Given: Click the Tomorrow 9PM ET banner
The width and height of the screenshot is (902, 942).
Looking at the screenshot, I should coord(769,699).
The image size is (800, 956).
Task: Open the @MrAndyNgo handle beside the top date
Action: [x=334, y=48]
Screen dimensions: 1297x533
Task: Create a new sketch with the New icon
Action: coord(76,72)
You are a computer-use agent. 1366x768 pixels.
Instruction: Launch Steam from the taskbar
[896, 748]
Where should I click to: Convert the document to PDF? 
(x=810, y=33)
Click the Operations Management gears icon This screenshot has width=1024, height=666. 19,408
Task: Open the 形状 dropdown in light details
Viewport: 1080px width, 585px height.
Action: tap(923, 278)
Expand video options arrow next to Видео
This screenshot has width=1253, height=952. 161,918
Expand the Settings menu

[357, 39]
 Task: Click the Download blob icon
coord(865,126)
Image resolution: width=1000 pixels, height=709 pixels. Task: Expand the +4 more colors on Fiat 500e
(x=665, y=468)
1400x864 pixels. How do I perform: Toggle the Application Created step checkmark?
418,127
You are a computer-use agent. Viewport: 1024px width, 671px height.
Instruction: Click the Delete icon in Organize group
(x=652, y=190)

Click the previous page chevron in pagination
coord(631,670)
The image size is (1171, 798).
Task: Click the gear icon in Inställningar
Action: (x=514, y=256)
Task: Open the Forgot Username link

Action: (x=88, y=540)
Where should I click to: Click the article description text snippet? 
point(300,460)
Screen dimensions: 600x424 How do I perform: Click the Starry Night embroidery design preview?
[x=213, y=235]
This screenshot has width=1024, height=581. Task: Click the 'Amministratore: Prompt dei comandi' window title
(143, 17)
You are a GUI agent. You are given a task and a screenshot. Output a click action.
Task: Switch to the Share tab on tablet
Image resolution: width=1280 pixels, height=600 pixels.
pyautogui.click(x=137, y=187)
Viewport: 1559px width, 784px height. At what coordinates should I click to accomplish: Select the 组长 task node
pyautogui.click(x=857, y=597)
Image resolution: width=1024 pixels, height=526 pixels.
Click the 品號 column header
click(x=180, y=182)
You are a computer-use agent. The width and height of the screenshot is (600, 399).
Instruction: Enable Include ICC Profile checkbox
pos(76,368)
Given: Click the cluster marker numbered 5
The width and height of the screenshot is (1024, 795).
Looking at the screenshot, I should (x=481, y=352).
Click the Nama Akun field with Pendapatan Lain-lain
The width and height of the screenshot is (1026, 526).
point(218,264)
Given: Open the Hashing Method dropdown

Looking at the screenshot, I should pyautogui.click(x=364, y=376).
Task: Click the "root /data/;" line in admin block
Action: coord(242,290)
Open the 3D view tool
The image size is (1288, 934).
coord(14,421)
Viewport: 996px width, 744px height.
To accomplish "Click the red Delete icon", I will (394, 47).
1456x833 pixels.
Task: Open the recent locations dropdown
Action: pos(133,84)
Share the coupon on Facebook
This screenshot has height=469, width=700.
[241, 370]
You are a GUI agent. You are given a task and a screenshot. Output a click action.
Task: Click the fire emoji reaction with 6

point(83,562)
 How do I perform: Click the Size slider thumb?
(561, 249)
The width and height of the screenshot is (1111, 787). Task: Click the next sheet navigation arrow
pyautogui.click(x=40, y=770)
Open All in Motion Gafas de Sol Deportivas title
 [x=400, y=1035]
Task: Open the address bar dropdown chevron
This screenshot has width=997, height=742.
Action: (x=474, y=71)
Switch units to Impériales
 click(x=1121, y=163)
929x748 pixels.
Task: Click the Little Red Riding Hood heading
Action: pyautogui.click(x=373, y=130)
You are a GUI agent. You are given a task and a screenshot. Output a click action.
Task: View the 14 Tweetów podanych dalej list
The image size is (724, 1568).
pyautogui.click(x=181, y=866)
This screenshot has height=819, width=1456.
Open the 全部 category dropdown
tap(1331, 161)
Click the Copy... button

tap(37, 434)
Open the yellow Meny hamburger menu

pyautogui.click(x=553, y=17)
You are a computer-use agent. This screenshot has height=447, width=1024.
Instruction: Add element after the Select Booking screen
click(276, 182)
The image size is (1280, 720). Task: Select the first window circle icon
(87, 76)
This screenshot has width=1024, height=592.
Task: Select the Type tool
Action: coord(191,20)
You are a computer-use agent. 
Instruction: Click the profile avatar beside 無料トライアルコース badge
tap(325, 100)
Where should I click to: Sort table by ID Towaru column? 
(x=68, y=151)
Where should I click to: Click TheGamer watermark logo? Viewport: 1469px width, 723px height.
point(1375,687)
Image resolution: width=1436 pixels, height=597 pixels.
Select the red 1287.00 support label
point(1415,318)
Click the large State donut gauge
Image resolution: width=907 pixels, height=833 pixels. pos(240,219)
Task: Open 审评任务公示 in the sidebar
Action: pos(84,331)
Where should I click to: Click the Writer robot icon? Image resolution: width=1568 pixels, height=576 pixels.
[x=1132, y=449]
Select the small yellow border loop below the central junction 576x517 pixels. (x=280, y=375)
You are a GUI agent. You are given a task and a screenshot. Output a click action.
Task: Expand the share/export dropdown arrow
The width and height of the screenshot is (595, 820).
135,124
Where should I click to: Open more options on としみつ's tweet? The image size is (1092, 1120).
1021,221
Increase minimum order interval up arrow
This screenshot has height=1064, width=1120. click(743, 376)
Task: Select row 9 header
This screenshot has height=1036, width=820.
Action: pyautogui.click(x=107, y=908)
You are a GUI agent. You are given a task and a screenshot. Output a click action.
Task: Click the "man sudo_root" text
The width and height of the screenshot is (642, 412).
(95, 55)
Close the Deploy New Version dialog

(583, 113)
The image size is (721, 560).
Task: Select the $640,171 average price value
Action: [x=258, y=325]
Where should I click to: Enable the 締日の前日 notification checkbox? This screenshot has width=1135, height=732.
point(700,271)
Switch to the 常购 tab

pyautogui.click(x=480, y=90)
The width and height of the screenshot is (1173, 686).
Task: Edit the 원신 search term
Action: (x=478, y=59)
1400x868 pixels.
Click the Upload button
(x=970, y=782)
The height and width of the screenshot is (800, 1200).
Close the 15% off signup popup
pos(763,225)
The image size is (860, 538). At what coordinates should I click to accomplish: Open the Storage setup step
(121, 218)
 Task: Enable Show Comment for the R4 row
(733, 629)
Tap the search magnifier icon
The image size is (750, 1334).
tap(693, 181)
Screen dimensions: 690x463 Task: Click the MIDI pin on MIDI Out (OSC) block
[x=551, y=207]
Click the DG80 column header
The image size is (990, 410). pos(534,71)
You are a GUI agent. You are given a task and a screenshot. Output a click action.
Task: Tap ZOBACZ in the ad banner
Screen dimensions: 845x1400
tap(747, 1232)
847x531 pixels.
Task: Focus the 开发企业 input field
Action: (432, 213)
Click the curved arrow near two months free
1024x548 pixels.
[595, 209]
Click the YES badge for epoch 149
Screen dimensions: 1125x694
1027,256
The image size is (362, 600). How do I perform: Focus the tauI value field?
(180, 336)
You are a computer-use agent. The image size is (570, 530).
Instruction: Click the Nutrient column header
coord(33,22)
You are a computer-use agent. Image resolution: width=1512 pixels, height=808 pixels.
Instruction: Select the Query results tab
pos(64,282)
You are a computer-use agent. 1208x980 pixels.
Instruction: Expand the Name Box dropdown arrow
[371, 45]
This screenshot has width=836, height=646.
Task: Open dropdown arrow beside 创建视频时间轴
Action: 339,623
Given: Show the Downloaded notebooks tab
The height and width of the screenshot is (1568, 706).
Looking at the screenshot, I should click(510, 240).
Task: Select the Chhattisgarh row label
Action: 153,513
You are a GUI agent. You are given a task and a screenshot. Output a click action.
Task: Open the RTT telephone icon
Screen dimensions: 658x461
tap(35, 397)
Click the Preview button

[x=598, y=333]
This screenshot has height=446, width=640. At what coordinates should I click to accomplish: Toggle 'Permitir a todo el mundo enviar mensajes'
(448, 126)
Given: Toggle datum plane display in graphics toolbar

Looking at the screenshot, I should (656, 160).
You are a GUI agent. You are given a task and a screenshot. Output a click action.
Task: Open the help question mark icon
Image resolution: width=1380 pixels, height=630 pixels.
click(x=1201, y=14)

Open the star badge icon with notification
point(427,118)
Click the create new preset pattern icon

════════════════

BRIEF - Going from the line that contains "You are a computer-use agent. 1208x980" to the last line of the records, reproduce every line as written.

SOLUTION TO THIS EXERCISE -
You are a computer-use agent. 1208x980 pixels.
Instruction: Expand the Name Box dropdown arrow
[371, 45]
This screenshot has width=836, height=646.
Task: Open dropdown arrow beside 创建视频时间轴
Action: 339,623
Given: Show the Downloaded notebooks tab
The height and width of the screenshot is (1568, 706).
Looking at the screenshot, I should click(510, 240).
Task: Select the Chhattisgarh row label
Action: 153,513
You are a GUI agent. You are given a task and a screenshot. Output a click action.
Task: Open the RTT telephone icon
Screen dimensions: 658x461
tap(35, 397)
Click the Preview button

[x=598, y=333]
This screenshot has height=446, width=640. At what coordinates should I click to accomplish: Toggle 'Permitir a todo el mundo enviar mensajes'
(448, 126)
Given: Toggle datum plane display in graphics toolbar

Looking at the screenshot, I should (656, 160).
You are a GUI agent. You are given a task and a screenshot. Output a click action.
Task: Open the help question mark icon
Image resolution: width=1380 pixels, height=630 pixels.
click(x=1201, y=14)

Open the star badge icon with notification
point(427,118)
Click the create new preset pattern icon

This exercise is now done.